> Dataset records:
————————

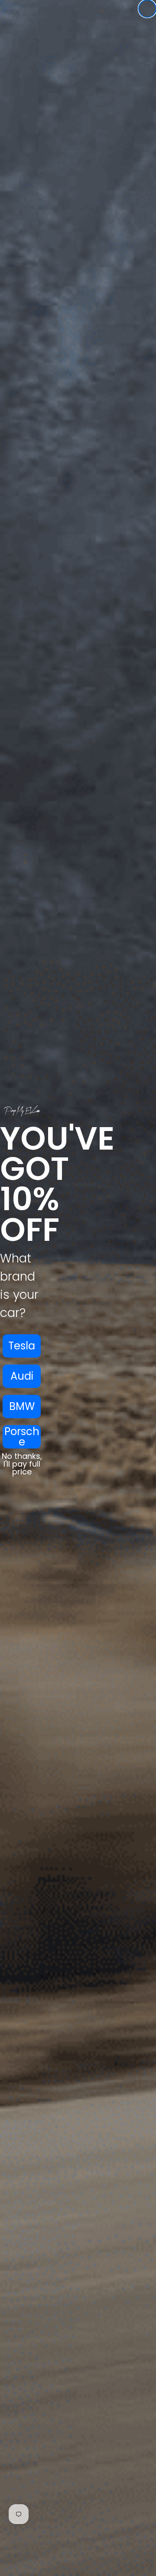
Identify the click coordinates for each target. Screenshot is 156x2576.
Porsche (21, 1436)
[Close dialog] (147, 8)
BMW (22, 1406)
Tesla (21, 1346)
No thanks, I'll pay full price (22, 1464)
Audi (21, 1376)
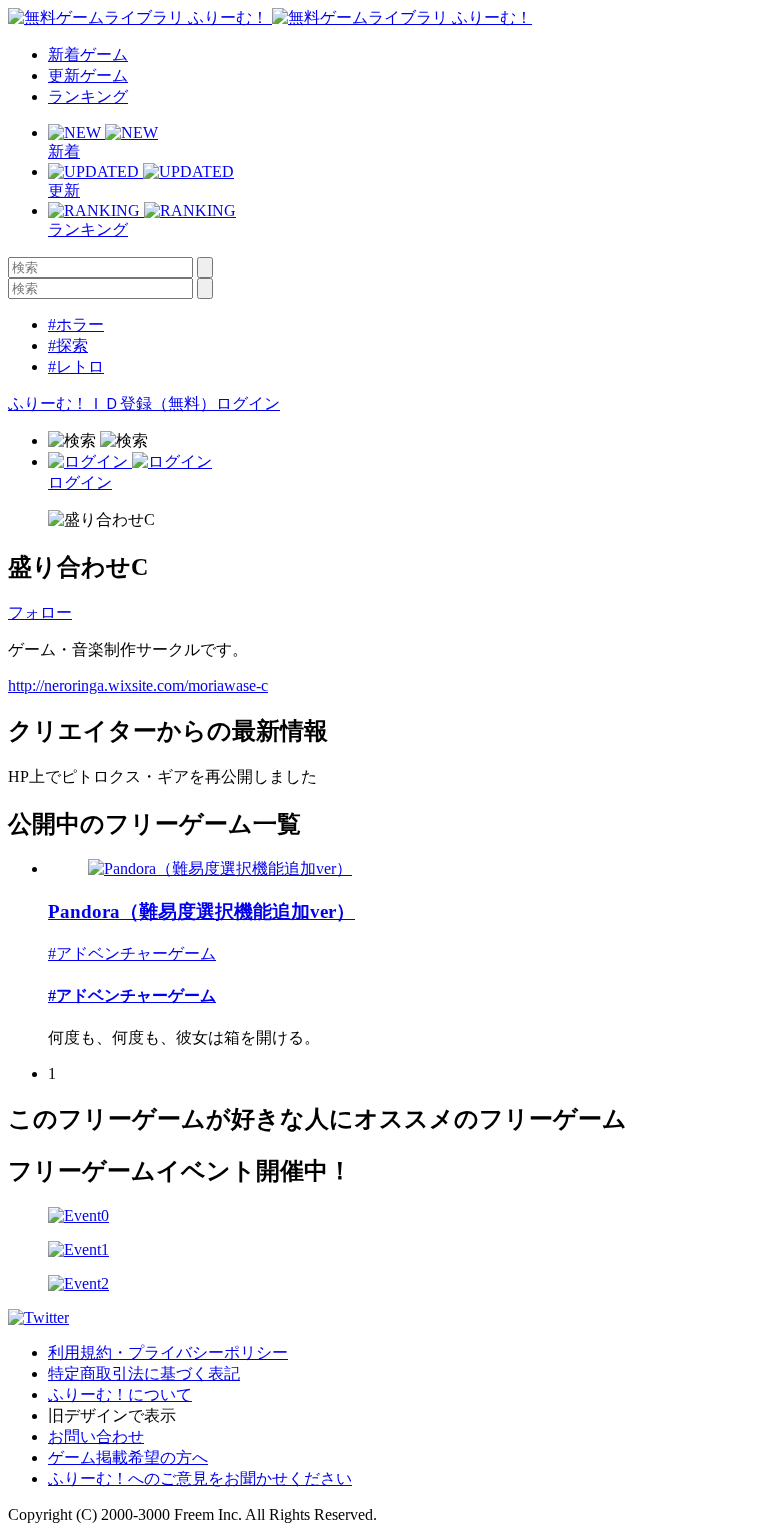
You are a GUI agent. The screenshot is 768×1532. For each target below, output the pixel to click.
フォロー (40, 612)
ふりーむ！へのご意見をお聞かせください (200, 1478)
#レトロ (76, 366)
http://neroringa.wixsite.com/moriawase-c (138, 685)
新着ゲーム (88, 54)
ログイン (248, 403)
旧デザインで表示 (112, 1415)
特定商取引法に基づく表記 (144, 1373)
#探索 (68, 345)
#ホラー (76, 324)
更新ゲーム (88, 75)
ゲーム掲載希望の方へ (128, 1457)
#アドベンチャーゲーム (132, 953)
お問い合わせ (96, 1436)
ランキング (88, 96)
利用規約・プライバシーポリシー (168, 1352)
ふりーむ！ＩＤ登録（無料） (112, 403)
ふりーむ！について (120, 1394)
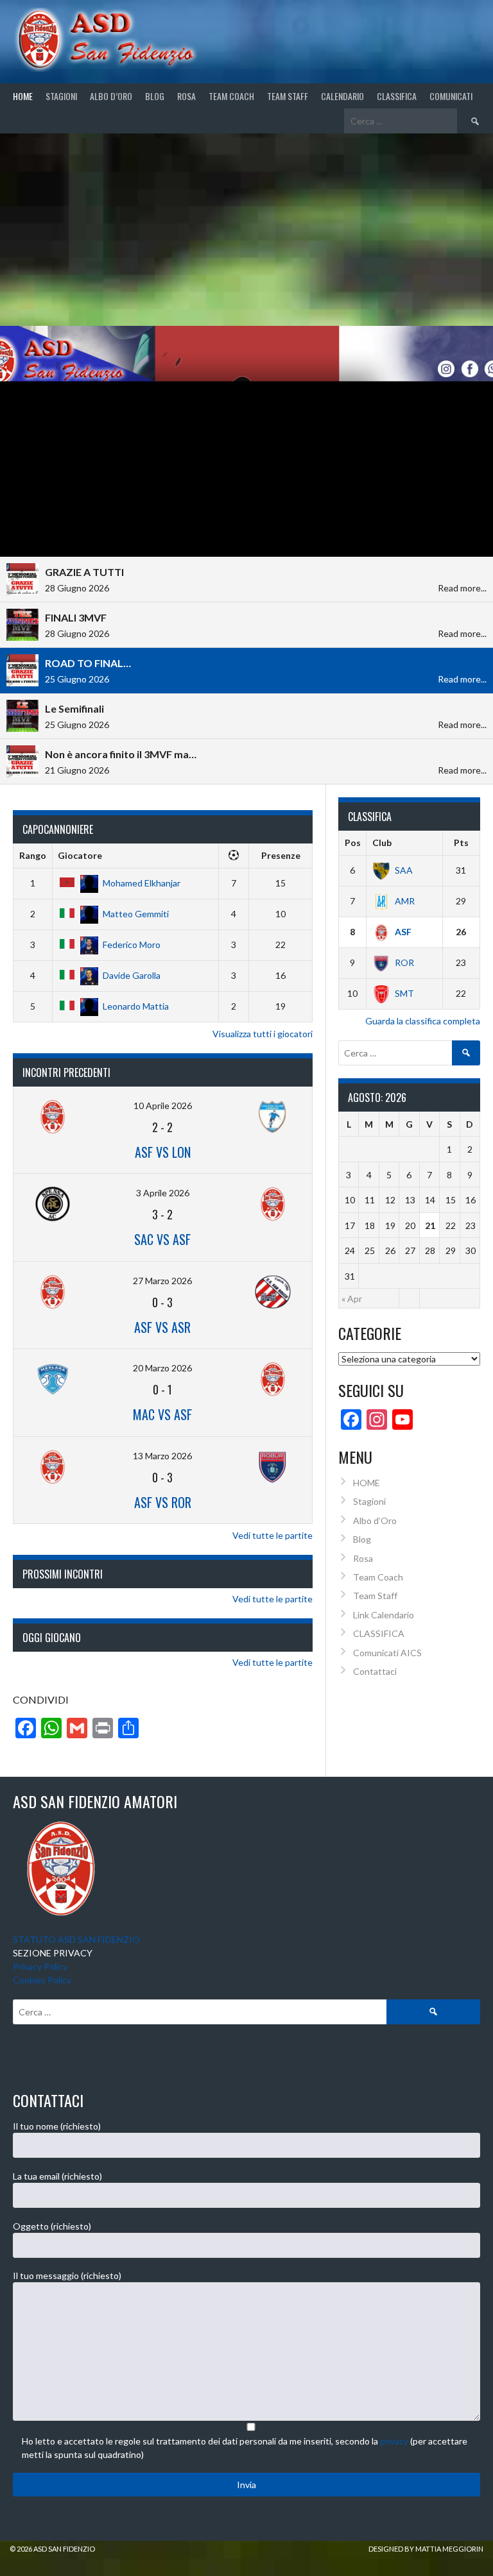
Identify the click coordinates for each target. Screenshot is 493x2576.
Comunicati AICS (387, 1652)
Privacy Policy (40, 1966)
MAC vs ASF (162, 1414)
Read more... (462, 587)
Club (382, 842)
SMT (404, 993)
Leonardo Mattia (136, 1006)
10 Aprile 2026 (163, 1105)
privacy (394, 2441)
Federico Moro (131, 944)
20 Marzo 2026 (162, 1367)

————————

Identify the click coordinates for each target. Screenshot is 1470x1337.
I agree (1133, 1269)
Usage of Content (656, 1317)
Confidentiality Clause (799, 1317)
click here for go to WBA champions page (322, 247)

————————

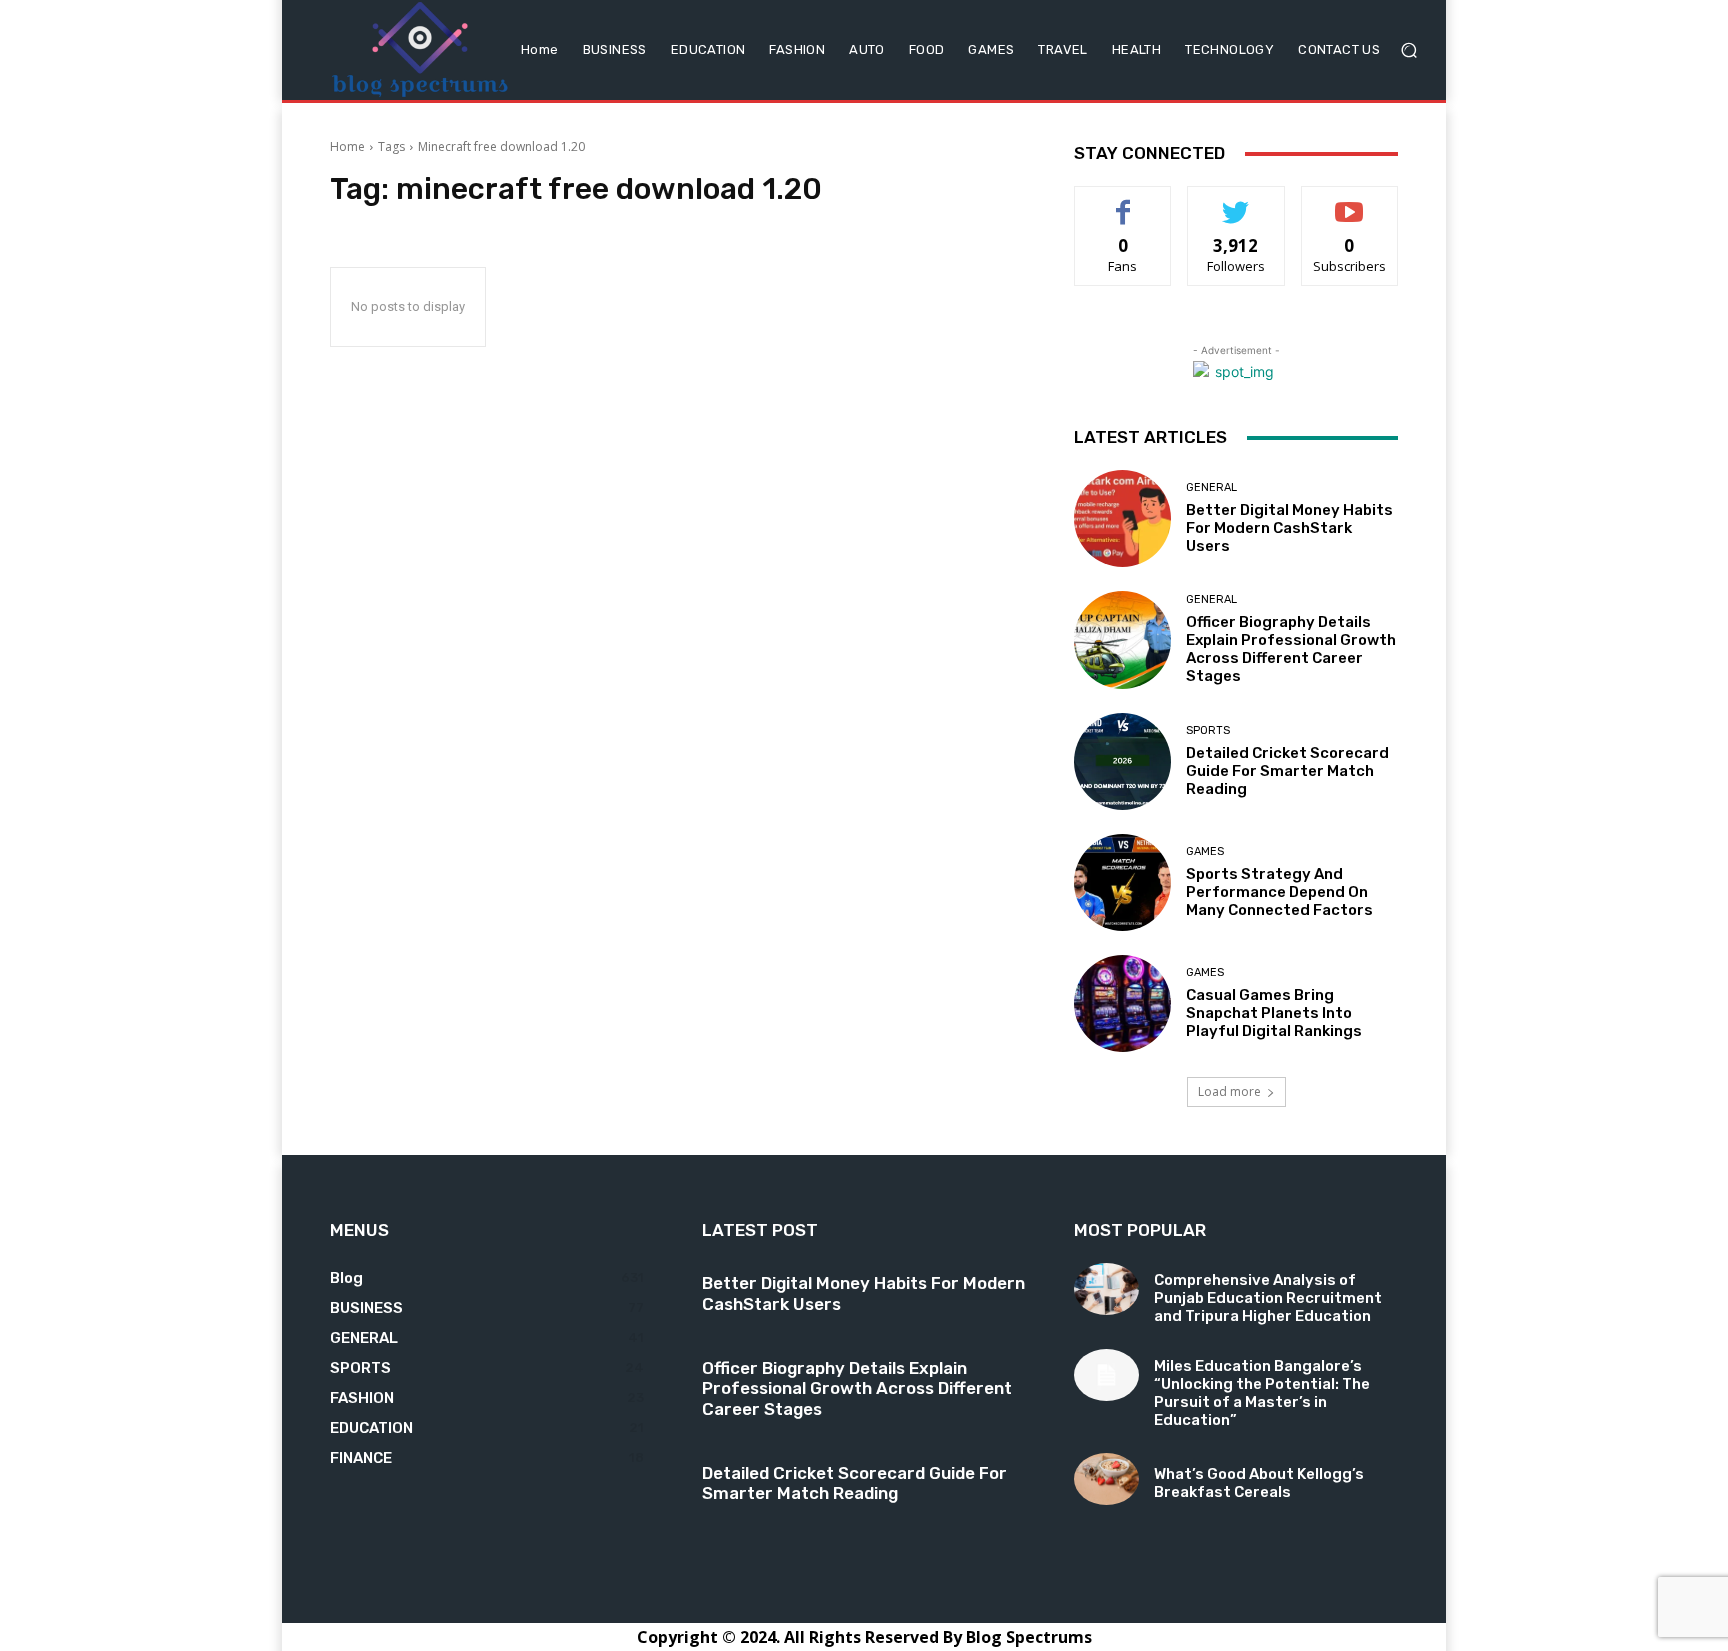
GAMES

————————

> What the task asks:
Please output the lines above beginning at the line with "ゲーム掲載希望の方へ (128, 1457)" and ending after the line with "20 Marzo 2026 (162, 1367)", precisely as written and with no pictures.

> Exercise output:
ゲーム掲載希望の方へ (128, 1457)
#アドベンチャーゲーム (132, 953)
お問い合わせ (96, 1436)
ランキング (88, 96)
利用規約・プライバシーポリシー (168, 1352)
ふりーむ！ＩＤ登録（無料） (112, 403)
ふりーむ！について (120, 1394)
Identify the click coordinates for each target. Screenshot is 493x2576.
Comunicati AICS (387, 1652)
Privacy Policy (40, 1966)
MAC vs ASF (162, 1414)
Read more... (462, 587)
Club (382, 842)
SMT (404, 993)
Leonardo Mattia (136, 1006)
10 Aprile 2026 (163, 1105)
privacy (394, 2441)
Federico Moro (131, 944)
20 Marzo 2026 (162, 1367)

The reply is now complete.